In the study of statistics, understanding the shape and distribution of data is crucial. While measures of Central Tendency (Mean, Median, Mode) and Measures of Dispersion (Range, Standard Deviation, Coefficient of Variation) help us understand the average and variability of data, they do not always tell the full story. For a more complete analysis, we also need to understand the concept of Skewness.
What is Skewness?
Skewness refers to the degree of asymmetry or departure from symmetry in the distribution of data. In simpler terms, it tells us whether the data is tilted to the left, to the right, or is perfectly symmetrical.
a. Symmetrical Distribution
In a symmetrical distribution, the values of mean, median, and mode are all equal. The graph of such a distribution is bell-shaped and evenly balanced on both sides.
b. Skewed Distribution
- Positively Skewed: The tail on the right side is longer. Mean > Median > Mode.
- Negatively Skewed: The tail on the left side is longer. Mean < Median < Mode.
Why Study Skewness?
Understanding skewness helps in:
- Identifying the direction and degree of asymmetry in data.
- Improving decision-making based on data behavior.

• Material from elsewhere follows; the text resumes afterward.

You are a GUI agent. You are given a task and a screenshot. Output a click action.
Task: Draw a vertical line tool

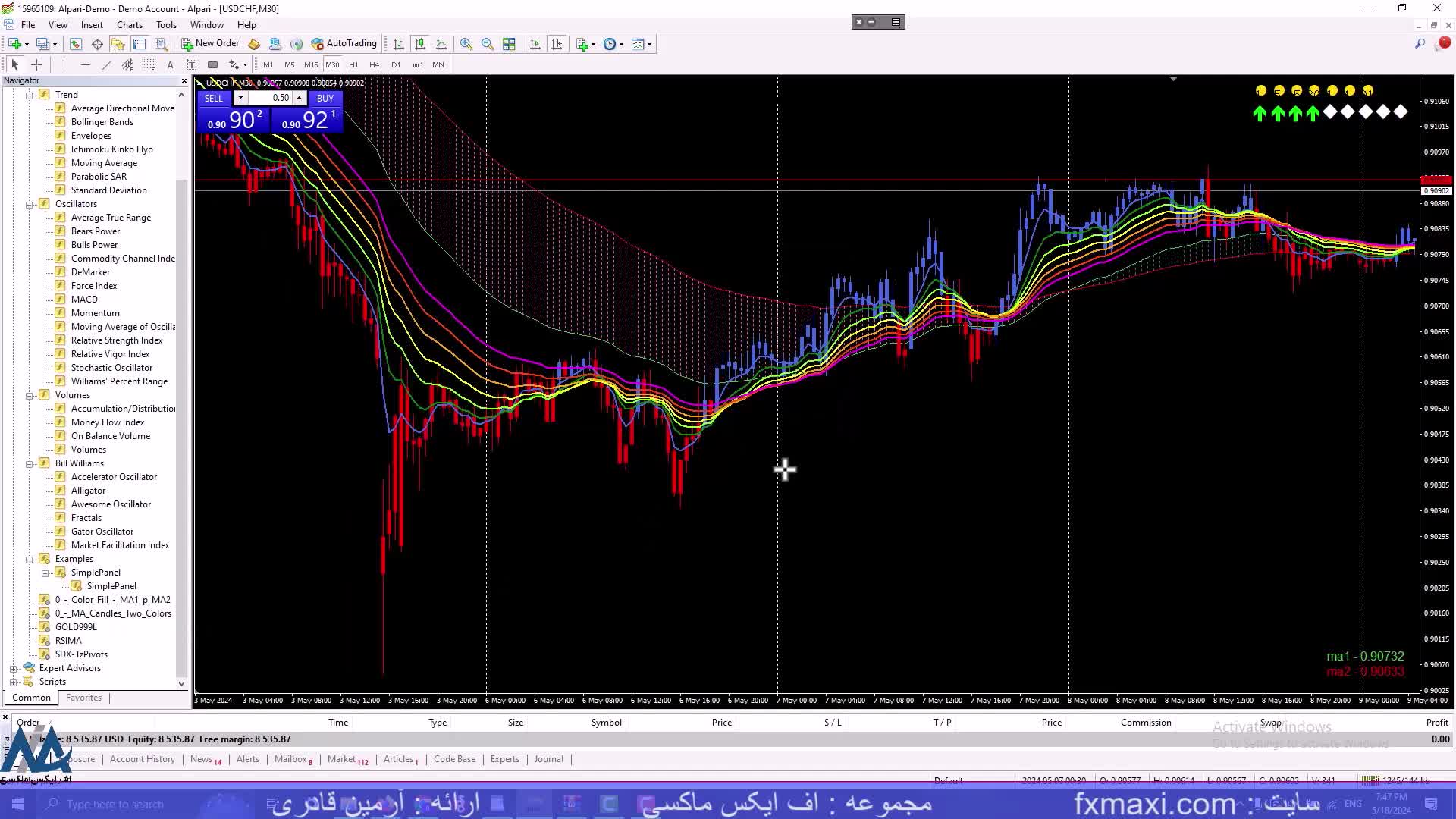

- Providing insights that central tendency and dispersion measures may overlook.
- Choosing suitable statistical techniques (some require normal distribution).
Key Measures of Skewness
There are several ways to measure skewness. Each method provides a numerical value that helps us understand the nature and direction of skewness in a dataset. These measures are broadly classified into two categories:
- Absolute Measures of Skewness:
- Mean – Median
- Mean – Mode
- Relative Measures of Skewness (Coefficients):
Types of Skewness
| Type of Skewness | Shape | Mean, Median, Mode Relation |
|---|---|---|
| Symmetrical | Bell-shaped | Mean = Median = Mode |
| Positively Skewed | Tail on right | Mean > Median > Mode |
| Negatively Skewed | Tail on left | Mean < Median < Mode |
Skewness in Real Life
- Income Distribution: Often positively skewed a small number of people earn much more than the majority.
- Exam Scores: Negatively skewed if most students score high and only a few score low.
- Sales Data: Could be skewed based on product popularity.
Next Steps in Your Learning
This article provides the conceptual foundation for understanding skewness. From here, we will explore each method of measuring skewness in detail. Click the links below to continue:
- Karl Pearson’s Coefficient of Skewness
- Bowley’s Coefficient of Skewness
- Kelly’s Coefficient of Skewness
- Moment-Based Measures of Skewness
Conclusion
Measures of Skewness provide valuable insights into the nature of data distribution. Whether symmetrical or skewed, understanding the direction and degree of skewness is essential for accurate analysis. As you continue exploring, keep in mind the relevance of each method and its applicability to different datasets. Let this foundation guide your deeper study into statistical methods of skewness.